① During the Defendant’s investigation process of transfer income tax, the Plaintiff, as a family owner, stated that “the Plaintiff acquired the farmland of this case in this case, was at a high location in the ground, and the transferor was immediately left and was planned to be a new city.”
② After acquiring the farmland of this case on June 10, 2005, the Plaintiff continued to set the farming houses to BB from 1977 to 2008 from the farmland of this case.
③ The Plaintiff applied for direct payments compensating for rice income, etc. in 2008, and received KRW 98,680, but around November 21, 2008, the Deliberation Committee on Subsidies compensating for Rice Income, etc. decided to confirm that the Plaintiff had not actually cultivated. Accordingly, on February 13, 2009, the head of the OOO notified the Plaintiff that he would refund the direct payments compensating for rice income, etc. compensating for rice income. The Plaintiff paid the aforementioned direct payments compensating for rice income, etc. on July 22, 2009.
④ At the time of the Plaintiff’s gathering in 2009, the Plaintiff began to set rice farmers into the farmland of this case with the help of nearby residents and her neighbors. Specifically, DDR and her EE, who are neighboring residents, were working for the Plaintiff at the cost. DD had the same work as not only the farmland of this case but also the farmland of this case owned by the Plaintiff, CCC (OOOO-dong OO-dong OO-dong 2,149 square meters) (OOO-dong 2,149 square meters). In addition, in light of the Plaintiff’s testimony and 5-GF witness testimony, FF 2,000, which is the Plaintiff’s owner of the farmland of this case and its neighboring farmland, and 5-GF 5-G witness testimony and 5-GF 2,000,000,000 of the Plaintiff’s testimony and 5-GF 2,000,000 prior to the start of the Plaintiff’s work.

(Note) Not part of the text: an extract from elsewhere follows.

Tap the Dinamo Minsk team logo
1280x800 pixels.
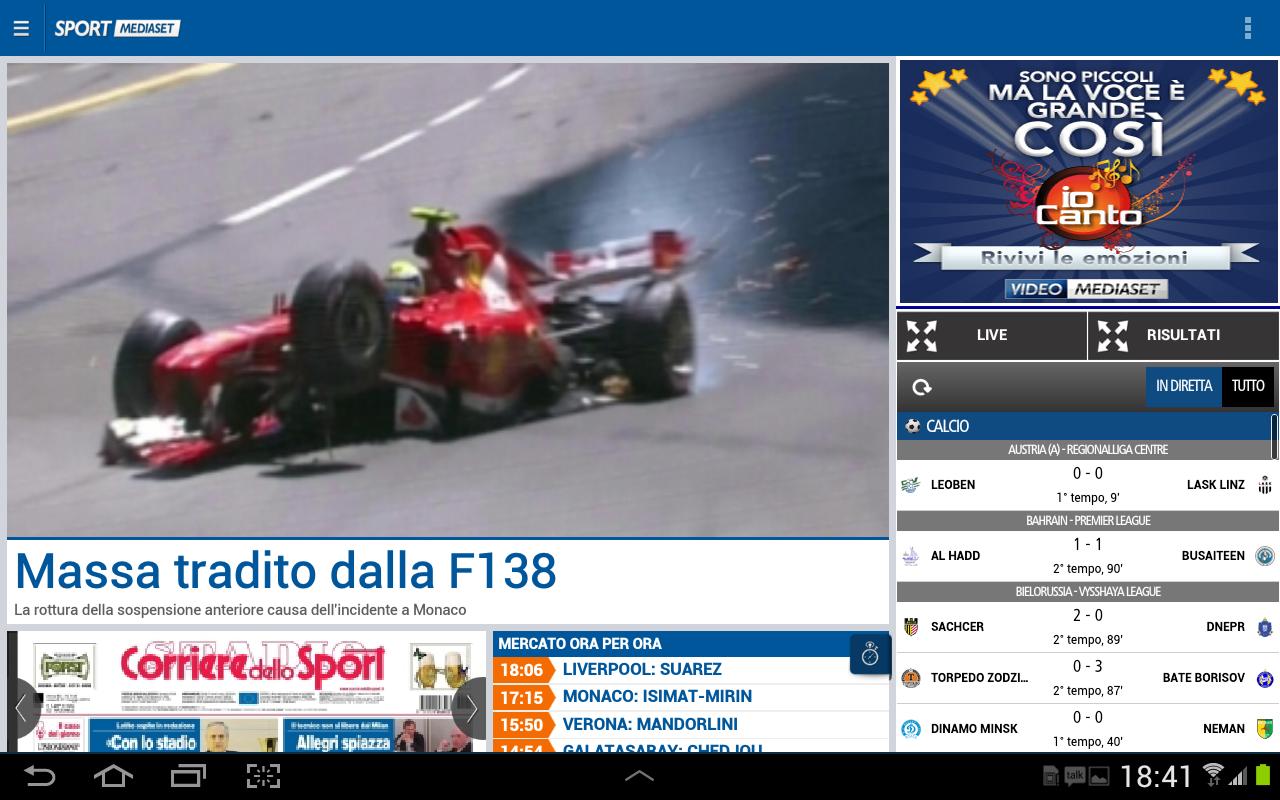click(911, 728)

In full view of the foregoing circumstances, from May 2008 to August 3, 201, the Plaintiff was engaged in cultivating crops in the instant farmland from May 3, 201 or at least 1/2 of farming work.
not be deemed to have cultivated with its own labor force.
Therefore, the disposition of this case imposing capital gains tax by excluding the application of the provision on special deduction for long-term holding under Article 95 (2) of the former Income Tax Act and the provision on reduction or exemption of capital gains tax on farmland substitute land under Article 70 (1) of the former Restriction of Special Taxation Act is justifiable. Thus, the plaintiff's assertion against this cannot be accepted.
4. Conclusion
Thus, the plaintiff's claim is dismissed as it is without merit.